_EXERCISE OBJECTIVE_
Look below for the line holding "Open the transfers network icon in sidebar" and the line holding "574x343 pixels.". Transcribe exactly those lines and all lines between them, nothing more.

⁂

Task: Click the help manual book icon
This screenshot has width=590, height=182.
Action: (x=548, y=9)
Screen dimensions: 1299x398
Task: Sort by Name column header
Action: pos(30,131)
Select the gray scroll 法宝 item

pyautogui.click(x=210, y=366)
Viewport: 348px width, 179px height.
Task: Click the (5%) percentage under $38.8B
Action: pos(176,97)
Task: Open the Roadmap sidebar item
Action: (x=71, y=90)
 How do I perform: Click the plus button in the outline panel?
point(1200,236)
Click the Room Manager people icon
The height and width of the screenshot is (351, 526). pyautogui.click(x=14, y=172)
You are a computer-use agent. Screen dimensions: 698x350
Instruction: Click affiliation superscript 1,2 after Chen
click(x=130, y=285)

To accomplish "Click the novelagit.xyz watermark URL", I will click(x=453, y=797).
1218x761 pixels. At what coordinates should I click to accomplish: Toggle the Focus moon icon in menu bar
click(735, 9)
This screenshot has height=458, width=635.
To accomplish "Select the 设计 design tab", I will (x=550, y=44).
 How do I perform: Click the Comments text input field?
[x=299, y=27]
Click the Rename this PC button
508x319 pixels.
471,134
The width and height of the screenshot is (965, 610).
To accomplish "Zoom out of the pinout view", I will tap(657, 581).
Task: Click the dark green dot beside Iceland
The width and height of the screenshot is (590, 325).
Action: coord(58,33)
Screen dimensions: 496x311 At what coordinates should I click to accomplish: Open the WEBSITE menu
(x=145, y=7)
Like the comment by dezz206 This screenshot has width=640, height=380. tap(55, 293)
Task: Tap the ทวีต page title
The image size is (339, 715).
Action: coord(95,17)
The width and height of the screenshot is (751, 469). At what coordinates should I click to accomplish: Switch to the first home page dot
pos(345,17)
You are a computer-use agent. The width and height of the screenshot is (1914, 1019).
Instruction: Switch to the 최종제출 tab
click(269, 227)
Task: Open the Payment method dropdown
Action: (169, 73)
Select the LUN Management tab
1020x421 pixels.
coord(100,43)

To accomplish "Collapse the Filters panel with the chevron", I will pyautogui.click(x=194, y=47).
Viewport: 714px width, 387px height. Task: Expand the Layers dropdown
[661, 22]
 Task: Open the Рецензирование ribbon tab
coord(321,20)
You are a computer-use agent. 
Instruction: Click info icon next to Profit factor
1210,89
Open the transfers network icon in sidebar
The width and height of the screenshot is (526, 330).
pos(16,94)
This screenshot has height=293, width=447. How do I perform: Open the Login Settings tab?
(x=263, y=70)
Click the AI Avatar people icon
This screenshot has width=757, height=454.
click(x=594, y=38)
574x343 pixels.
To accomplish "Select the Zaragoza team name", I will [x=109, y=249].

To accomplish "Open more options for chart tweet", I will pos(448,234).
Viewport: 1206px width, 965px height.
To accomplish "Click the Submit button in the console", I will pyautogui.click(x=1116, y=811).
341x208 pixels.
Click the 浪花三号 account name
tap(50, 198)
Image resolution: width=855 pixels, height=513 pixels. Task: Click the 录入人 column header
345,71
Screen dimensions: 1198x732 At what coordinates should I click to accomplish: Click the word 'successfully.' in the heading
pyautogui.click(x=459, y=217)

⁂

_SOLUTION BELOW_
Open the transfers network icon in sidebar
The width and height of the screenshot is (526, 330).
pos(16,94)
This screenshot has height=293, width=447. How do I perform: Open the Login Settings tab?
(x=263, y=70)
Click the AI Avatar people icon
This screenshot has width=757, height=454.
click(x=594, y=38)
574x343 pixels.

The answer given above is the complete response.